Smart working sì, ma solo «a condizione che l’erogazione dei servizi rivolti a cittadini e imprese avvenga con regolarità, continuità ed efficienza, nonché nel rigoroso rispetto dei tempi previsti dalla normativa vigente». Il maxiemendamento al disegno di legge di conversione del dl 76/2020, cosiddetto Decreto Semplificazioni (convertito ieri in legge dalla Camera dei deputati) ha aggiunto la precisazione vista sopra alle previsioni dell’articolo 263 del decreto Rilancio (dl n. 34/2020). Il risultato è evidentemente l’ulteriore riduzione del numero dei dipendenti pubblici che potranno essere disposti in lavoro agile.

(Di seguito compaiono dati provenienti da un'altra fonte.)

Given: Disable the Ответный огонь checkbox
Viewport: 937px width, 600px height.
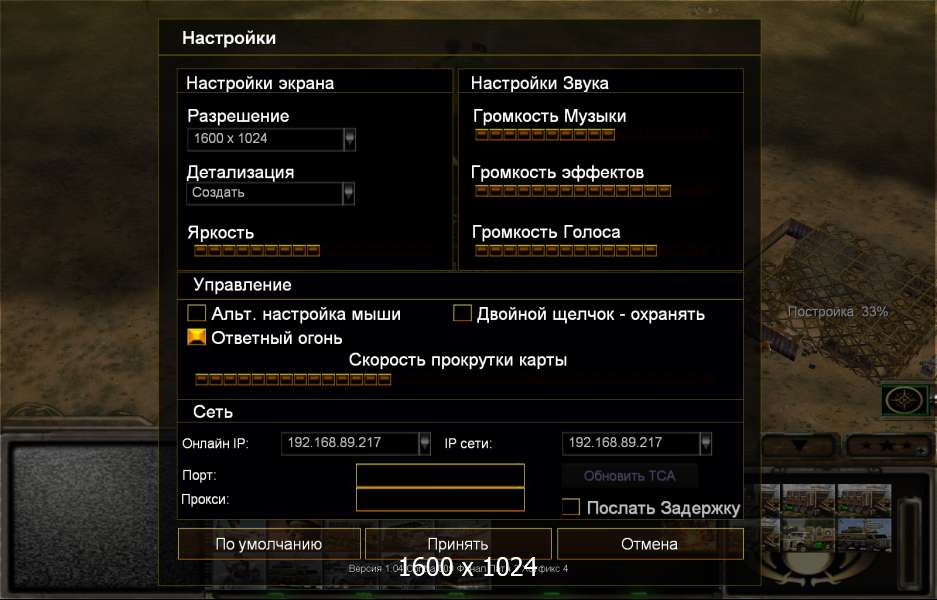Looking at the screenshot, I should tap(197, 337).
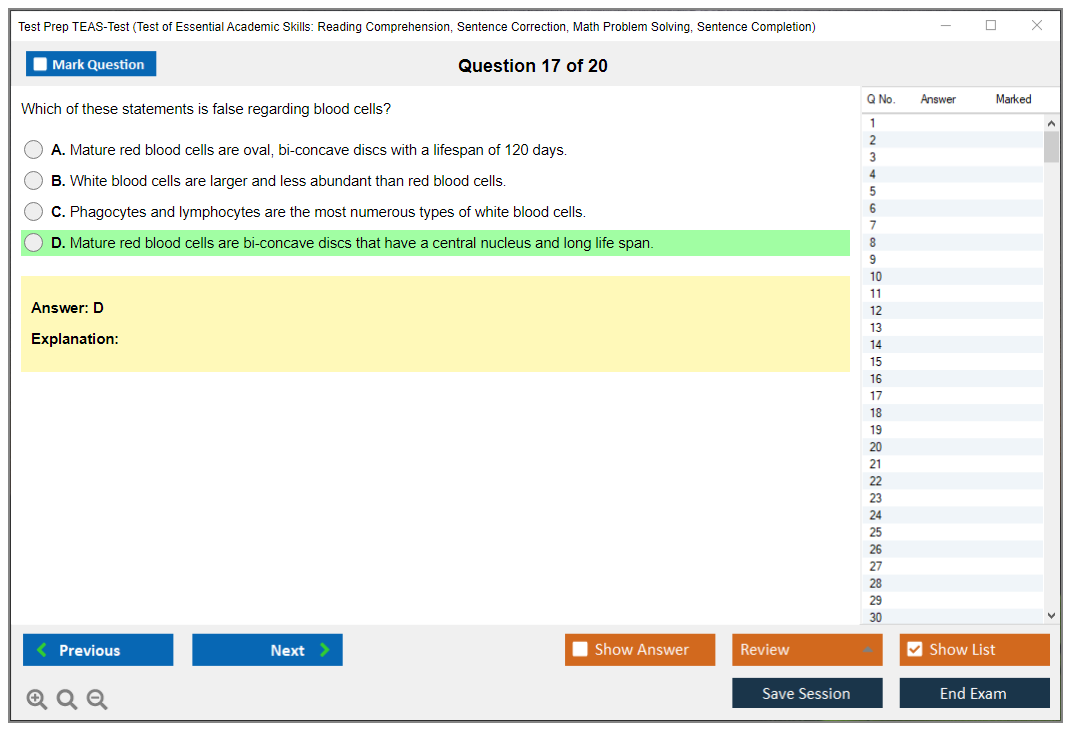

Andando con ordine, dal prossimo 15 settembre sarà disapplicata la previsione contenuta nell’articolo 87, comma 1, lettera a), del dl 18/2020, che indicava alle amministrazioni di limitare la presenza del personale nei luoghi di lavoro per assicurare esclusivamente le attività che ritengono indifferibili e che richiedono necessariamente tale presenza, anche in ragione della gestione dell’emergenza.

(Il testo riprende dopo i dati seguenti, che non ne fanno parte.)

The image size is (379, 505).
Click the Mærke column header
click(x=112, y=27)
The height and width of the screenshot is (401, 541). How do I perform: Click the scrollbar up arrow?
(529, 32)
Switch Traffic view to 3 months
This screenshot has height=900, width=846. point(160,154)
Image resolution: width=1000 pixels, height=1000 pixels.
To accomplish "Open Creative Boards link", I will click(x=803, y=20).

A ben vedere, già dall’entrata in vigore del citato articolo 263 del dl 34/2020 le amministrazioni sono in gran parte rientrate dalla situazione d’emergenza e lo smart working si è ampiamente ridotto. Il ripetuto articolo 263 prevede che fino al 31 dicembre 2020 il lavoro agile sarà previsto esclusivamente per il 50% del personale addetto a mansioni che siano compatibili con questa forma di lavoro. Erroneamente molti leggono questa previsione nel senso che il 50% dei dipendenti pubblici resterà in lavoro agile, per salire al 60% nel 2021. Ma, i dipendenti pubblici sono circa 3.200.000. Circa la metà lo smart working non può proprio farlo: si tratta di forze dell’ordine, agenti di polizia municipale, medici, infermieri e personale tecnico ospedaliero, vigili del fuoco, personale esecutivo di ministeri ed enti locali. Ne restano 1.600.000. Di questi 1.600.000, circa 900 mila sono docenti, che lo smart working non possono effettuarlo. Ne restano 700 mila. Al massimo, se le varie amministrazioni fossero in grado, tutte, di individuare mansioni compatibili col lavoro agile, lo smart working potrebbe essere disposto per 350 mila dipendenti. In ogni caso, evidentemente il legislatore è consapevole che ritardi organizzativi e gravissime carenze nei collegamenti telematici e nella creazione di applicativi gestibili da remoto in sicurezza, in tantissimi casi hanno abbinato allo smart working rallentamenti operativi ed inefficienze: l’esatto opposto dei benefici che consente uno smart working ben organizzato e caratterizzato da dotazioni strumentali e in rete sufficienti.

Da qui, la previsione del maxiemendamento, che nell’enunciare la necessità di garantire lo smart working solo al 50% del personale adibito a mansioni con esso compatibili e di precisare che ciò non comprometta la regolarità, continuità ed efficienza, nonché il rigoroso rispetto dei tempi previsti dalla normativa vigente, in qualche misura «confessa» che l’esperienza dello smart working d’emergenza non ha brillato sempre per efficienza. La disposizione del maxiemendamento, inoltre, conferma che il numero dei dipendenti in lavoro agile sarà ben inferiore all’auspicato 50% di coloro che espletano mansioni astrattamente compatibili: infatti, se, a causa delle strutture e delle reti, il lavoro agile non garantisse efficienza e rispetto delle tempistiche, i dipendenti non potranno essere disposti in lavoro agile, nonostante le mansioni in teoria lo consentano.